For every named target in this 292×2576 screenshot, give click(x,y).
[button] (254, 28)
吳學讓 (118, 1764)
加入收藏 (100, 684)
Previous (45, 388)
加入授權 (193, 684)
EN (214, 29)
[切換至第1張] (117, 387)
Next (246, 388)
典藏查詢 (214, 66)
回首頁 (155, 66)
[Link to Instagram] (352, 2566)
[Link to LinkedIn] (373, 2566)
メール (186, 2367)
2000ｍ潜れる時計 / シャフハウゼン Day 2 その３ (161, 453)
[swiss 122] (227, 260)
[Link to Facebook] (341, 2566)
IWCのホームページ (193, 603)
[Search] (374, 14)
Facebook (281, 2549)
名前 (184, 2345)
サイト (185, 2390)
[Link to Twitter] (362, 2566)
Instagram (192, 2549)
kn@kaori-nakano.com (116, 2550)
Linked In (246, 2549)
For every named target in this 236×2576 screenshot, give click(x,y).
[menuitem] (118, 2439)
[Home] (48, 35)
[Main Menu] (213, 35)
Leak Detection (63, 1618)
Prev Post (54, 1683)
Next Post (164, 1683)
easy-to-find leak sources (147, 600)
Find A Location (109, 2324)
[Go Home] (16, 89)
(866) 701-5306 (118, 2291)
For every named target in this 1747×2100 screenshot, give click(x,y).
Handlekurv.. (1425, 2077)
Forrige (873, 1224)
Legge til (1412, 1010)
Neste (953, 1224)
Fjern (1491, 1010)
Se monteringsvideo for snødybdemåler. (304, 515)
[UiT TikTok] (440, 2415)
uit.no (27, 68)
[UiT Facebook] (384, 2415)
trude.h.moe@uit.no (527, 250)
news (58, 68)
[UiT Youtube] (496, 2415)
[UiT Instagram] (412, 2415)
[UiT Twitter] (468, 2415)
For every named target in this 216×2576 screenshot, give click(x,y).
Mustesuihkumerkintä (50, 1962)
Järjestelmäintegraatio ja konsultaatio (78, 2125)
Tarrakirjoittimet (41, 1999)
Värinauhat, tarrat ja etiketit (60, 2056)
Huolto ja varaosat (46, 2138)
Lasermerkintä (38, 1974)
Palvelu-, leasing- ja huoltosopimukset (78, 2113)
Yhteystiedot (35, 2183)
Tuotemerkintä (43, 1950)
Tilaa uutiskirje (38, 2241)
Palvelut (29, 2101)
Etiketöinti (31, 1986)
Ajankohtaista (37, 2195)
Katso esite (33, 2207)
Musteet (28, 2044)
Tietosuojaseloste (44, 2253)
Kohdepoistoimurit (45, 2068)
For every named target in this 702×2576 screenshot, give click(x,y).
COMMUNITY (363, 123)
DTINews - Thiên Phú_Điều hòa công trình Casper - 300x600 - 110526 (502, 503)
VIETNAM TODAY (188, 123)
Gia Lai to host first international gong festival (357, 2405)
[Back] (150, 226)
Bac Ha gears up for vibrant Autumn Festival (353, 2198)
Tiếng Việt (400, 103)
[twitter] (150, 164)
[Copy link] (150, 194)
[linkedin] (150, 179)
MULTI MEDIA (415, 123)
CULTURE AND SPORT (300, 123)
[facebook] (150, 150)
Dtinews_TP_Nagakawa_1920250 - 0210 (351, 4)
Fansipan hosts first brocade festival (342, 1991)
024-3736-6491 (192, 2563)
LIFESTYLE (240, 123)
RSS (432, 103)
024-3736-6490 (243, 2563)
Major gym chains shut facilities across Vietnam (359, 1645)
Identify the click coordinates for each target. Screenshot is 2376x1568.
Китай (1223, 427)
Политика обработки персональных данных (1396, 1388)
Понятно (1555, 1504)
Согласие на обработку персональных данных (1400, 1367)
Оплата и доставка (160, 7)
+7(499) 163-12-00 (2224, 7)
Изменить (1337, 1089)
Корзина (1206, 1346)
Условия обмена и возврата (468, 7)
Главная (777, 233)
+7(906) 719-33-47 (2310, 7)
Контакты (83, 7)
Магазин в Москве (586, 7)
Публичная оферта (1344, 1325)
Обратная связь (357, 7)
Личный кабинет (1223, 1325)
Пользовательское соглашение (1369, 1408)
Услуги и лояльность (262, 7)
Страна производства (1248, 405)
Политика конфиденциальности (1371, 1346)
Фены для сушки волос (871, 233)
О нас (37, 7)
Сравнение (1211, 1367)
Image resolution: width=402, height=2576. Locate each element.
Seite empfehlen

PROBLEM REQUIREMENTS: The reply should consist solely of the lines of the data, exact, from the opening line through the line with "Yhteystiedot (35, 2183)", inclusive.

ANSWER AREA:
For every named target in this 292×2576 screenshot, give click(x,y).
[button] (254, 28)
吳學讓 (118, 1764)
加入收藏 (100, 684)
Previous (45, 388)
加入授權 (193, 684)
EN (214, 29)
[切換至第1張] (117, 387)
Next (246, 388)
典藏查詢 (214, 66)
回首頁 (155, 66)
[Link to Instagram] (352, 2566)
[Link to LinkedIn] (373, 2566)
メール (186, 2367)
2000ｍ潜れる時計 / シャフハウゼン Day 2 その３ (161, 453)
[swiss 122] (227, 260)
[Link to Facebook] (341, 2566)
IWCのホームページ (193, 603)
[Search] (374, 14)
Facebook (281, 2549)
名前 (184, 2345)
サイト (185, 2390)
[Link to Twitter] (362, 2566)
Instagram (192, 2549)
kn@kaori-nakano.com (116, 2550)
Linked In (246, 2549)
For every named target in this 236×2576 screenshot, give click(x,y).
[menuitem] (118, 2439)
[Home] (48, 35)
[Main Menu] (213, 35)
Leak Detection (63, 1618)
Prev Post (54, 1683)
Next Post (164, 1683)
easy-to-find leak sources (147, 600)
Find A Location (109, 2324)
[Go Home] (16, 89)
(866) 701-5306 (118, 2291)
For every named target in this 1747×2100 screenshot, give click(x,y).
Handlekurv.. (1425, 2077)
Forrige (873, 1224)
Legge til (1412, 1010)
Neste (953, 1224)
Fjern (1491, 1010)
Se monteringsvideo for snødybdemåler. (304, 515)
[UiT TikTok] (440, 2415)
uit.no (27, 68)
[UiT Facebook] (384, 2415)
trude.h.moe@uit.no (527, 250)
news (58, 68)
[UiT Youtube] (496, 2415)
[UiT Instagram] (412, 2415)
[UiT Twitter] (468, 2415)
For every named target in this 216×2576 screenshot, give click(x,y).
Mustesuihkumerkintä (50, 1962)
Järjestelmäintegraatio ja konsultaatio (78, 2125)
Tarrakirjoittimet (41, 1999)
Värinauhat, tarrat ja etiketit (60, 2056)
Huolto ja varaosat (46, 2138)
Lasermerkintä (38, 1974)
Palvelu-, leasing- ja huoltosopimukset (78, 2113)
Yhteystiedot (35, 2183)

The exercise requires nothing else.